Anthony DeCurtis: Rocking My Life Away

Anthony DeCurtis: Rocking My Life Away

With a Ph.D. and a tenure as a professor of literature behind him, Rolling Stone editor Anthony DeCurtis is not a typical rock critic. His best work provides a model of professional, intelligent, non-self-indulgent rock writing, and Rocking My Life Away compiles some of that work. The high points—which include a prescient 1981 look at Athens, Georgia's music scene and the inexplicably rejected liner notes for Phil Spector's box set Back To Mono—are exemplary pieces. Much of Rocking My Life Away's material, however, originally appeared in Rolling Stone in the late '80s/early '90s and reflects both the positive and negative aspects of that period in the publication's history. Articles on 10,000 Maniacs, U2, and R.E.M. written at the height of the bands' careers all remain interesting.
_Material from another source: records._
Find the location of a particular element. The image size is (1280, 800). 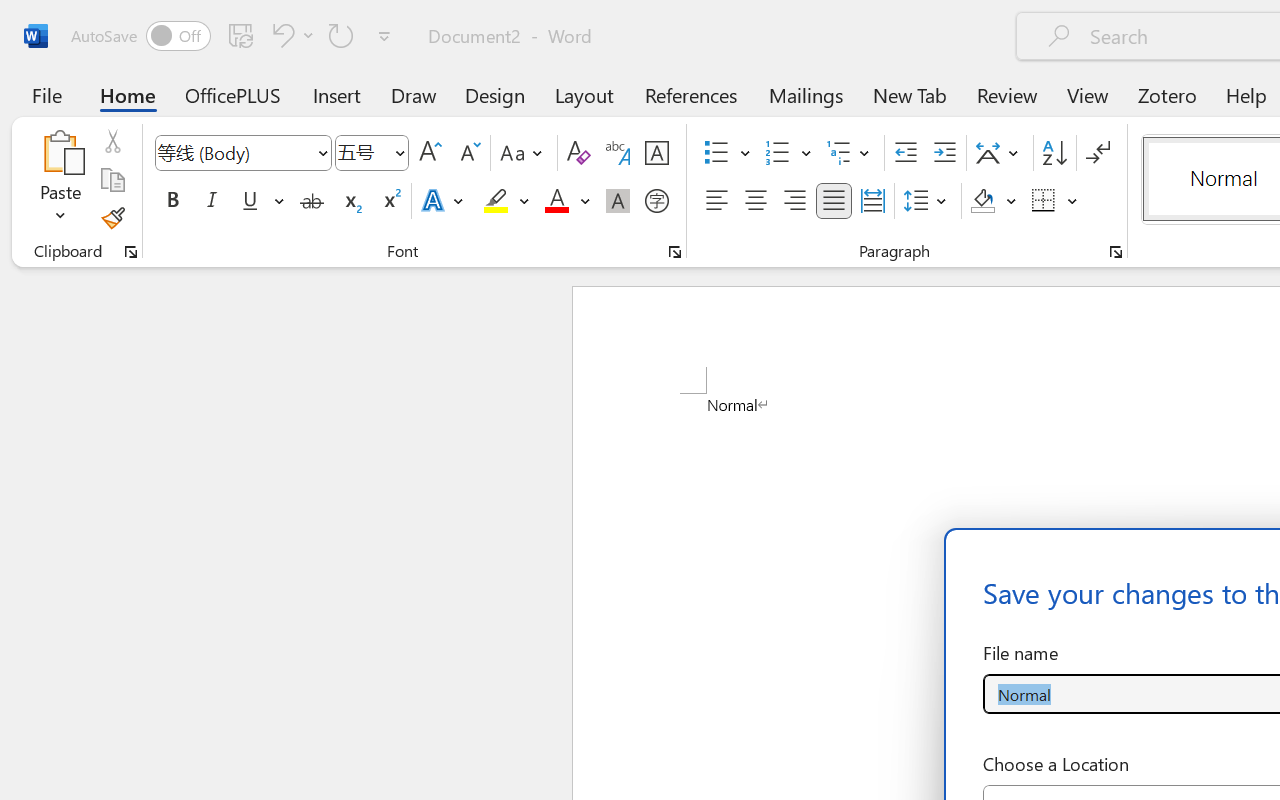

'Text Effects and Typography' is located at coordinates (443, 201).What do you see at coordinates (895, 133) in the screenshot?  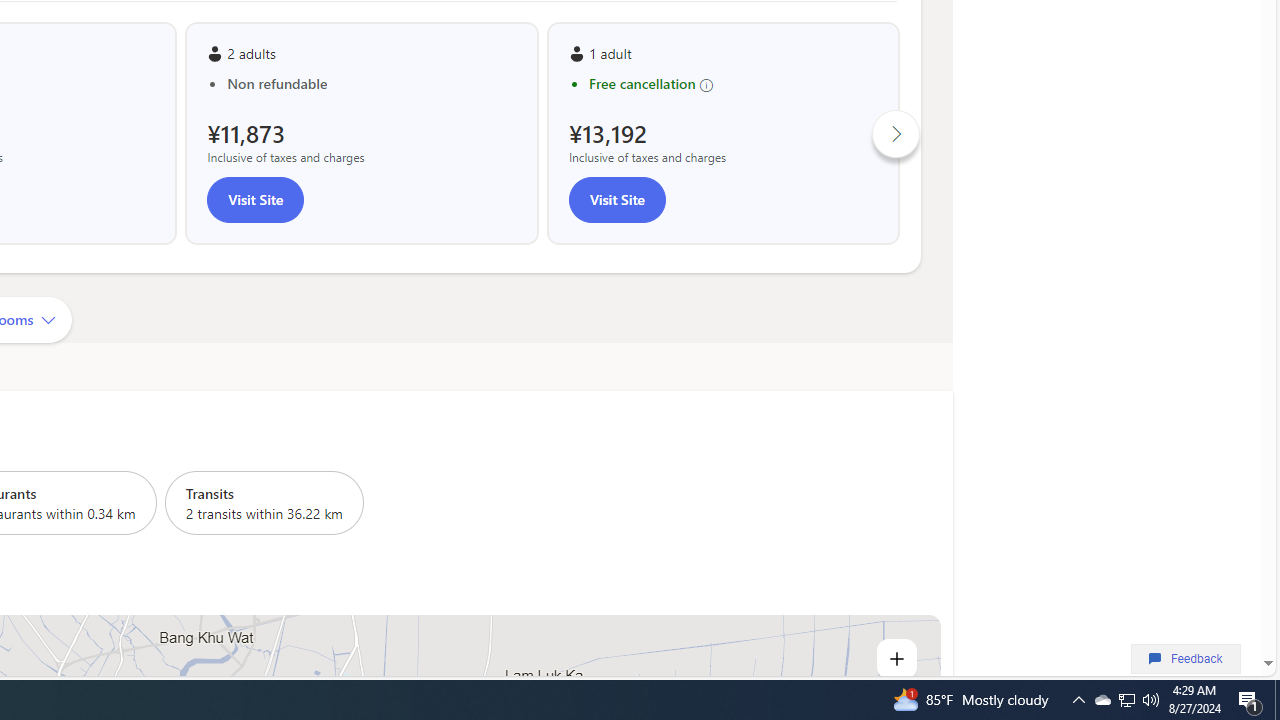 I see `'Click to scroll right'` at bounding box center [895, 133].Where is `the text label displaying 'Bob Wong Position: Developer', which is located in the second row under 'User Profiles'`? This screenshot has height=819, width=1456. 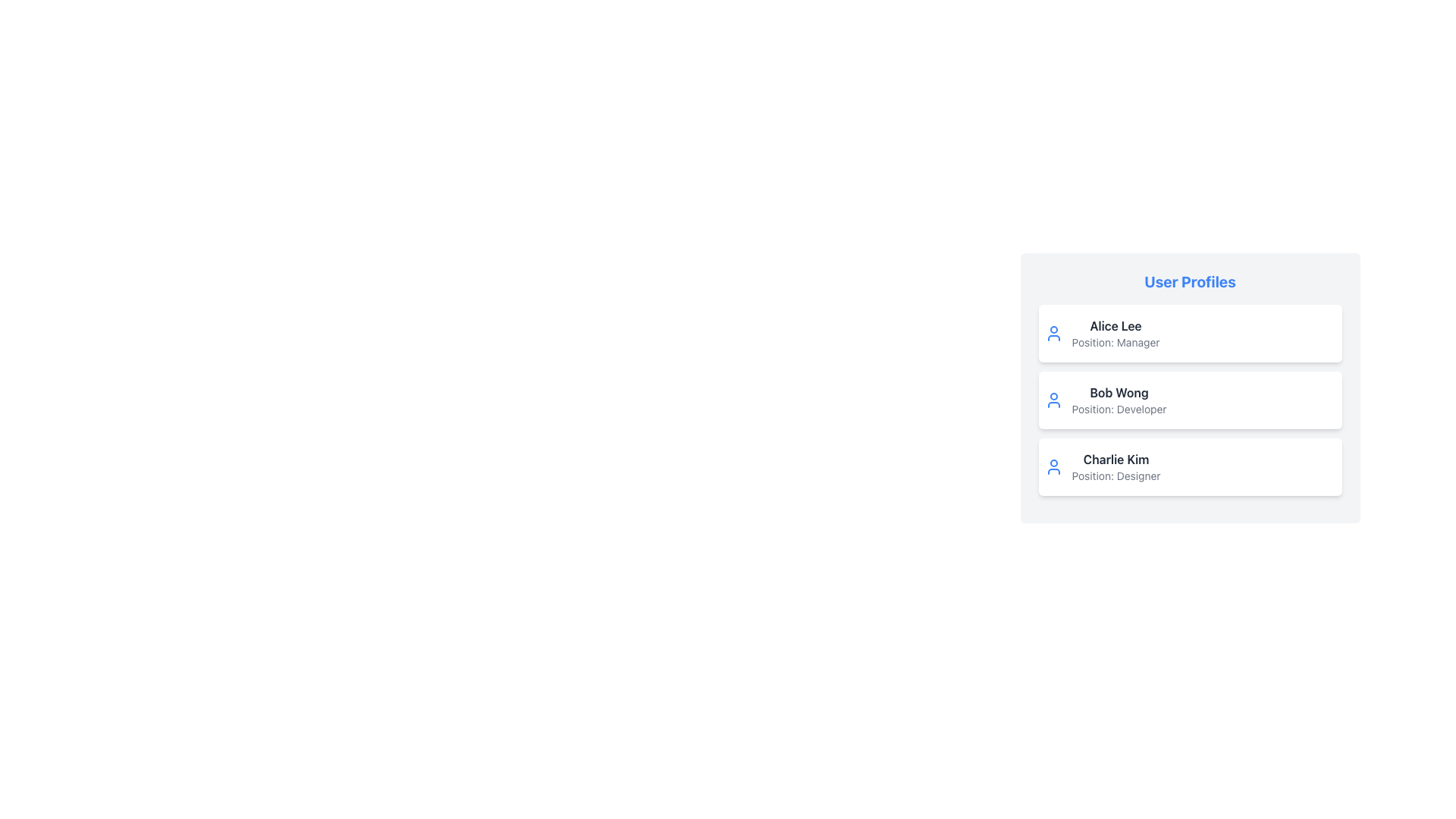
the text label displaying 'Bob Wong Position: Developer', which is located in the second row under 'User Profiles' is located at coordinates (1119, 400).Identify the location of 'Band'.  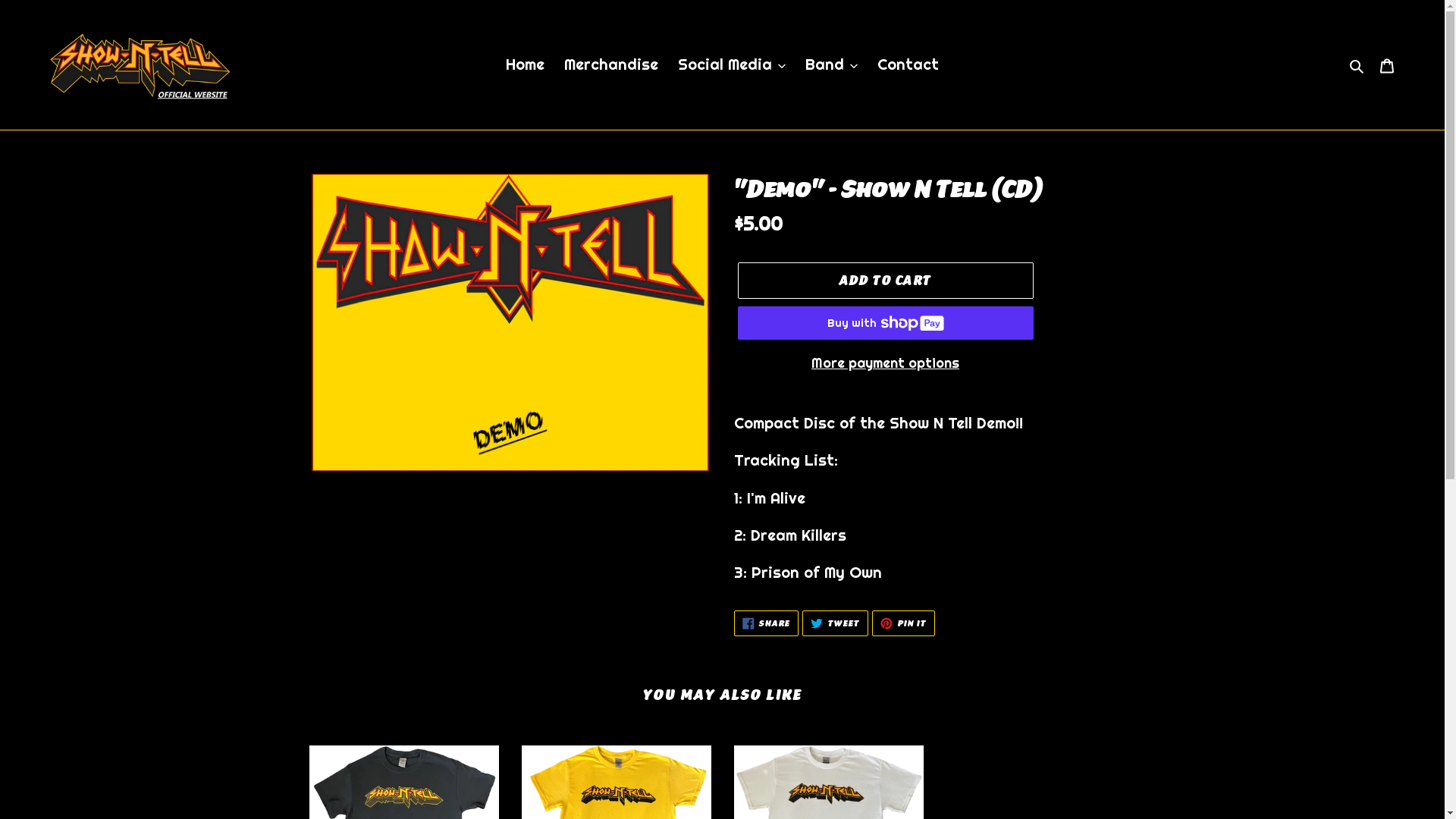
(830, 63).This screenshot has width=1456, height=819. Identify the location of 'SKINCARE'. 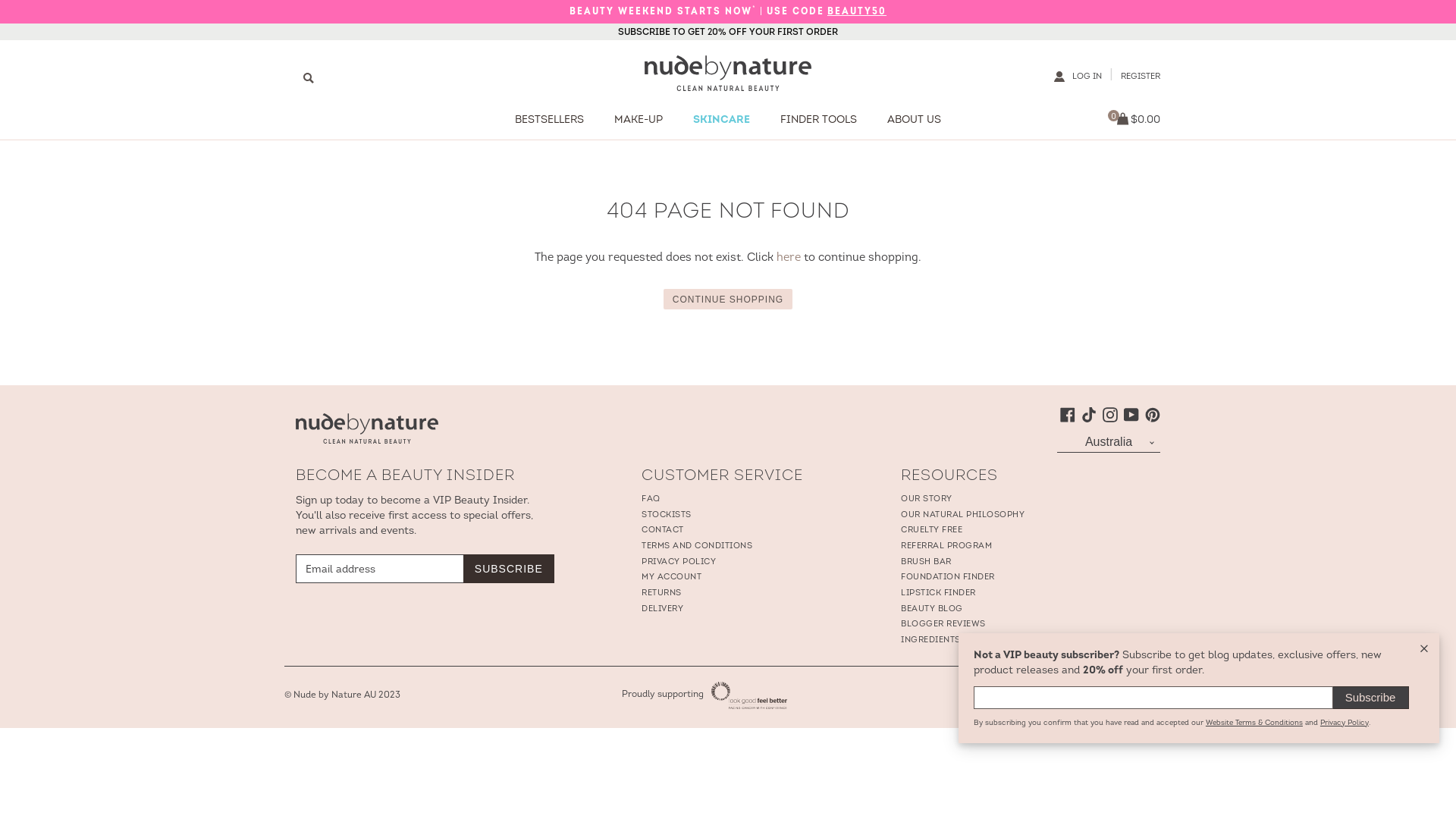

The same can't be said, however, for a 1990 piece on The Rolling Stones commemorating the group's selection as "Artist Of The Year." DeCurtis does nothing to question the validity of the title—were the Steel Wheels album and tour really the most important musical happenings of the previous year?—and allows Jagger and Richards to spend most of the article discussing such rockin' topics as the economic difficulties of touring Europe. Just as questionable, especially in light of the chilly years that followed, is DeCurtis' unqualified praise—in a 1989 article mostly about the horrors of censorship—of the Gay Men's Health Crisis' decision to pull the plug on a Guns N' Roses benefit concert in its name. This is, of course, due to Axl's Rose's infamous racist and homophobic lyric to "One In A Million." But DeCurtis, who elsewhere in the same article notes that "rock 'n' roll has drawn much of its power from its willingness to express the forbidden idea, to say the thing that should not be said, to shock," doesn't give any space to Rose's defense of the objectionable lines, however lame that defense may have been. Dated pieces, such as one on the hot campus reads of 1989, are dispensable, and when DeCurtis does get personal, he's considerably less engaging. The author's main flaw, though, is that his conservative writing style works more consistently than his conservative choice of subjects, which begins to bore after a while. Otherwise, it's an interesting collection, and DeCurtis an insightful, intelligent guide.